Consider this family of series: $$\sum _{n=0} ^{\infty} \frac{1}{\left(n+\frac{m}{2}\right)^{\beta}} \frac{d^{\alpha}}{{dx}^{\alpha}} \left. \binom{x-m}{n} \right|_{x=0}, \quad \text{where}~ m \geq0$$
Here's how this paper by Borwein and Straub considers the case of $m=0$ and finds a closed form. First we need to calculate the derivatives of the binomial coefficient.
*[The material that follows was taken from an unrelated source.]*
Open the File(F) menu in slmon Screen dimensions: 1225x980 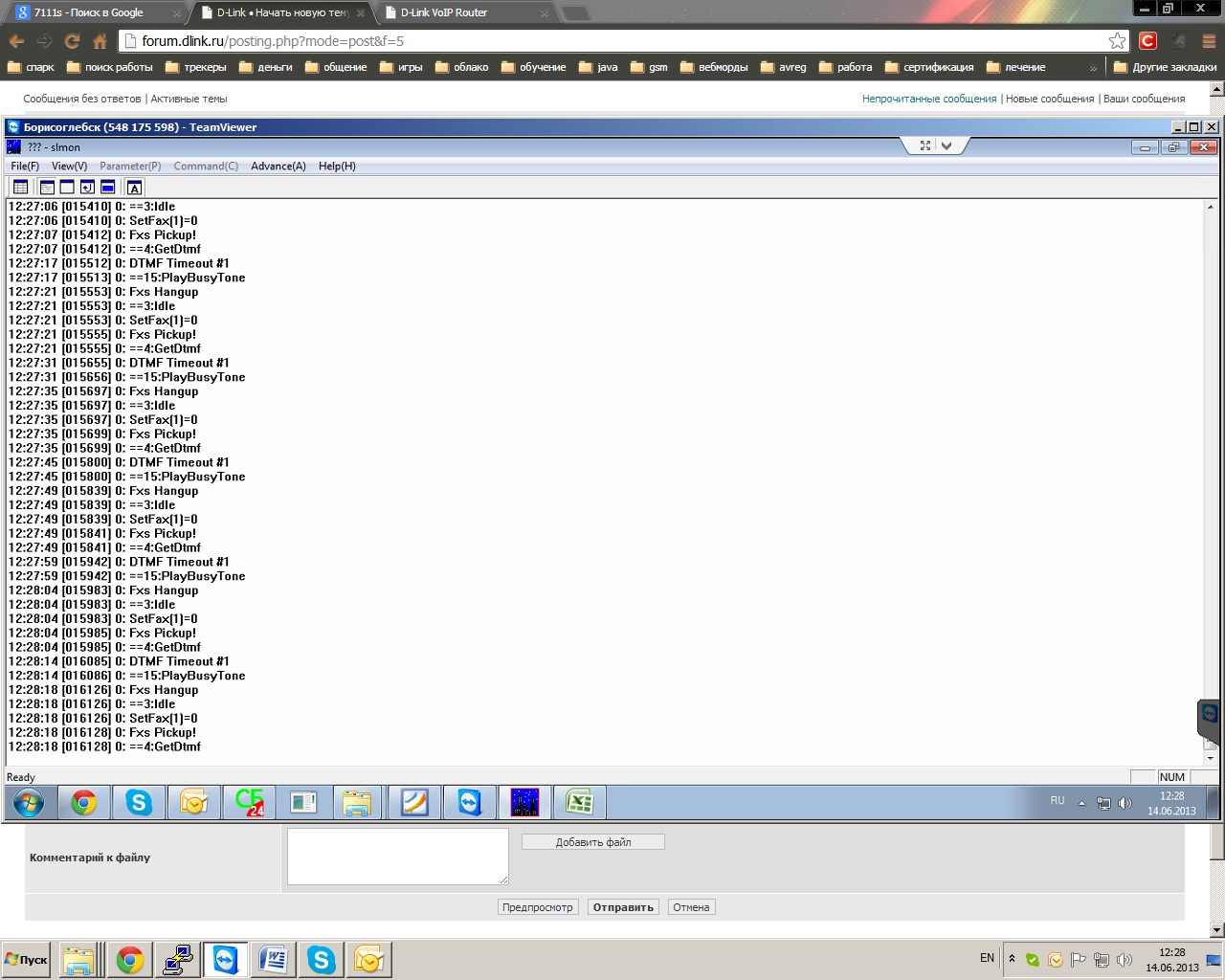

To this end, let's define the multiple harmonic number for $n\geq 1$ as: $$H^{[\alpha]}_{n-1} = \sum _{n < i_1< \cdots <i_{\alpha}}\frac{1}{i_1 i_2 \cdots i_{\alpha}} =\sum _{i_1=1} ^{n-1} \frac{1}{i_1}\sum _{i_2=1} ^{i_1} \frac{1}{i_2} \cdots\sum _{i_{\alpha}=1} ^{i_{\alpha-1}} \frac{1}{i_{\alpha}}$$
The claim is that the following identity holds for $n \geq 1$: $$\frac{(-1)^{\alpha}}{\alpha!} \frac{d^{\alpha}}{{dx}^{\alpha}} \left. \binom{x}{n} \right|_{x=0} = \frac{(-1)^n}{n} H^{[\alpha-1]} _{n-1} \tag{☼}$$
Then, it is stated that the series reduces to the Nielsen polylogarithm function like so: $$\sum _{n=1} ^{\infty} \frac{(\pm1)^n}{n^{\beta}} H^{[\alpha]}_{n-1} = S_{\beta,\alpha}(\pm1) \tag{☾}$$ How can we show that formulas $(☼)$ and $(☾)$ are true? And could they be generalized to the case of $m = 1$?